Extrait du texte
• • • • •
Algérie, 1944 : quand, soumis à Charles de Gaulle, le parti communiste français faisait plus que se renier
Placé totalement à la merci de Charles de Gaulle sur le plan de la résistance intérieure – et quels que fussent les crimes que celui-ci y laissait commettre délibérément, ainsi que cela se voit dans le massif du Vercors – et quelle que soit l’impéritie du Général qui avait abouti à ceci que le débarquement allié du 6 juin 1944 sur les plages de Normandie, bien que parti des côtes de Grande-Bretagne où le futur chef de la France libre avait été accueilli dès les 17 et 18 juin 1940, ne comptait de soldats français que le maigre commando de 177 membres placé sous l’autorité du capitaine Philippe Kieffer, quel poids le parti communiste comptait-il avoir dans la lutte contre l’impérialisme français, combat qui constituait pour lui ce que l’on pourrait appeler un… minimum syndical ?
Nous l’avons vu : en juillet 1944, comme d’autres responsables politiques, certains dirigeants communistes, venus de métropole ou antérieurement retenus prisonniers sur le sol algérien, vivaient à Alger. De plus, il y avait, dans cette Algérie constituée de trois départements français, un parti communiste algérien (P.C.A.). Qu’allait-il pouvoir s’y passer du point de vue de la situation politique inférieure faite aux Musulmans ? Quel rôle Charles de Gaulle comptait-il lui-même y jouer ? Les communistes étaient-ils prêts, là comme ailleurs, à lui laisser faire tout et n’importe quoi en n’osant ensuite que venir pleurnicher devant lui pour très vite reprendre leur place sous le joug imposé par le Maître ?
Nous allons voir que ce fut pire, et ceci dès le 8 mai 1945, jour où l’on fêtait pourtant la capitulation sans conditions de l’Allemagne nazie…
Quel était le sens qu’il convenait de donner à la Seconde Guerre mondiale ? Voilà ce qui avait fait le contenu du message adressé aux nouvelles autorités françaises, mais aussi aux USA et à la Grande-Bretagne (à titre de témoins), par l’un des principaux leaders du peuple algérien, Ferhat Abbas, une quarantaine de jours après le débarquement allié effectué en Afrique du Nord (8 novembre 1942)…
« Les représentants des Musulmans algériens, en présence des événements graves dont leur pays est le théâtre depuis le 8 novembre 1942, adressent aux autorités françaises le message suivant : « La guerre, après avoir bouleversé tous les continents et meurtri la France, flambeau de civilisation et de culture, atteint aujourd’hui l’Algérie. Si cette guerre était, comme l’a déclaré M. le président des Etats-Unis, une guerre de libération des peuples et des individus, sans distinction de race et de religion, les Musulmans algériens s’associeraient de toutes leurs forces et par tous les sacrifices à cette lutte libératrice. Ils assureraient ainsi, dans un cadre essentiellement français, leur propre affranchissement politique en même temps que la libération de la France métropolitaine. Mais il convient de rappeler que les populations qu’ils représentent sont privés des droits et des libertés essentielles dont jouissent les autres habitants de ce pays malgré les sacrifices qu’elles ont consentis et les promesses formelles et solennelles qui leur ont été faites à maintes reprises. » (Mahfoud Kaddache, Histoire du nationalisme algérien, tome II, 1939-1951, Editions Paris-Méditerranée 2003, page s 636-637)
• • • • •
Consigne
Donnez la suite du texte sur l'Algérie en 1944, en reprenant juste après sa dernière phrase. Les lignes ci-dessous n'ont pas la même origine que le texte sur l'Algérie en 1944.
• • • • •
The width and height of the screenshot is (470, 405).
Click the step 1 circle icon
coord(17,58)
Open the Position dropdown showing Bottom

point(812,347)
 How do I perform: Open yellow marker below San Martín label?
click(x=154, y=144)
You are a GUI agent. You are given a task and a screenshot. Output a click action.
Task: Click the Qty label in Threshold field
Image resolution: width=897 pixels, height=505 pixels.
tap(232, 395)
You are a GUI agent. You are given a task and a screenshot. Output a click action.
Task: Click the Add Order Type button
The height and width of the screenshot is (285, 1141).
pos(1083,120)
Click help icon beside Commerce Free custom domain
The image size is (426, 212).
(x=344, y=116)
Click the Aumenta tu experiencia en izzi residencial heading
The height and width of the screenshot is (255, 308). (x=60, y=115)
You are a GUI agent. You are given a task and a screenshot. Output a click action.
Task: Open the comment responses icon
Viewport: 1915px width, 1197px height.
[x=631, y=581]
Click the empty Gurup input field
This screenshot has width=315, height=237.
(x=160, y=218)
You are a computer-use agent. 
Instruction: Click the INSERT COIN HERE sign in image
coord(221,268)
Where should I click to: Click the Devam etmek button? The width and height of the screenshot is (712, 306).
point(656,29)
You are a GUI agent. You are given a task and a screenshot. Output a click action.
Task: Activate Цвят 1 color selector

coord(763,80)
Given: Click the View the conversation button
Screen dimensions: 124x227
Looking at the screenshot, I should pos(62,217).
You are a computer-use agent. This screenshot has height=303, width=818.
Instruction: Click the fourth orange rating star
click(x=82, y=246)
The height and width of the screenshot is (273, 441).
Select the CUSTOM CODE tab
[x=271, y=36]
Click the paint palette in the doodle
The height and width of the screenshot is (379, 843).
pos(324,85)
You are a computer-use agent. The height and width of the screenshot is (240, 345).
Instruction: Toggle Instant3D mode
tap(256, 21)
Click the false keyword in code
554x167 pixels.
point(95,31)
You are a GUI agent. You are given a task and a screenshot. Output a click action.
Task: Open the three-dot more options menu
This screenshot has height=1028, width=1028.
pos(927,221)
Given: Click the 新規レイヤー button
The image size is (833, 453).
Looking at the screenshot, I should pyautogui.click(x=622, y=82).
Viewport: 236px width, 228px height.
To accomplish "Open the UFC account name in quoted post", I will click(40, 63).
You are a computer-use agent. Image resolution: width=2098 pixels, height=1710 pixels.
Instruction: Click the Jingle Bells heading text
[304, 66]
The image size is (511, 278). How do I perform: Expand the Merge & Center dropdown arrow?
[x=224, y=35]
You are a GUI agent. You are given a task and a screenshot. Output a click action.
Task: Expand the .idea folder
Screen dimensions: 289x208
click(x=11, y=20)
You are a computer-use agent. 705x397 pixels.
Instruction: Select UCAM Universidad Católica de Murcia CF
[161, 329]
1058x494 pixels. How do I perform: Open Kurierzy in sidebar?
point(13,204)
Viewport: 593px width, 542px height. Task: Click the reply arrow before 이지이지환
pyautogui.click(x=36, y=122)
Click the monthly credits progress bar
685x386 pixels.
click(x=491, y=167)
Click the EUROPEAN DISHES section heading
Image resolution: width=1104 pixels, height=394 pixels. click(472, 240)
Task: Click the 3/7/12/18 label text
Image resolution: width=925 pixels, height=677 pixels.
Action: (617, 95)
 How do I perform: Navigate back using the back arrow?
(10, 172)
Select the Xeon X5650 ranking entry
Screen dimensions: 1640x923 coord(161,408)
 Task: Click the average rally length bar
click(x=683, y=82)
• • • • •
Résultat attendu
C’est que l’armée française avait bien besoin de ces jeunes – et moins jeunes – hommes, dont on sait le rôle qu’ils allaient jouer bientôt du côté du Monte Cassino, en Italie, de janvier à mai 1944… Allait-on, à nouveau, leur faire de belles promesses pour ensuite immédiatement les trahir ?…
Voici la transcription que Liberté, le journal communiste d’Algérie, donne, à la date du 20 janvier 1944, du discours que le dirigeant communiste métropolitain André Mercier – qui avait représenté le Parti lors de la réunion de constitution du Conseil National de la Résistance du 27 mai 1943 à Paris – vient de prononcer à l’Assemblée consultative d’Alger :
« La démocratie politique se propose d’étendre la qualité de citoyen à tous les habitants des terres françaises. La France de demain doit travailler à rendre possible l’accession des Indigènes à la capacité politique, l’intégration des possessions coloniales à la communauté française. » (Idem, page 609)
Ce qui est plutôt mou, et n’entretient manifestement aucun lien avec la pensée de Lénine… ni, plus particulièrement, avec la huitième des conditions d’admission des partis dans l’Internationale Communiste (juillet 1920) :
« Dans la question des colonies et des nationalités opprimées, les Partis des pays dont la bourgeoisie possède des colonies ou opprime des nations, doivent avoir une ligne de conduite particulièrement claire et nette. Tout Parti appartenant à la III° Internationale a pour devoir de dévoiler impitoyablement les prouesses de « ses » impérialistes aux colonies, de soutenir, non en paroles mais en fait, tout mouvement d’émancipation dans les colonies, d’exiger l’expulsion des colonies des impérialistes de la métropole, de nourrir au cœur des travailleurs du pays des sentiments véritablement fraternels vis-à-vis de la population laborieuse des colonies et des nationalités opprimés et d’entretenir parmi les troupes de la métropole une agitation continue contre toute oppression des peuples coloniaux. »
« Oppression des peuples coloniaux », et par voie de terre, de mer et des airs…, nous allons voir comment De Gaulle s’y est couvert de sang les mains… dès le jour même de la proclamation de la victoire sur le nazisme, tandis que les communistes, etc…
NB. Cet article est le quatre-vingt-treizième d'une série...
« L’Allemagne victorieuse de la Seconde Guerre mondiale ? »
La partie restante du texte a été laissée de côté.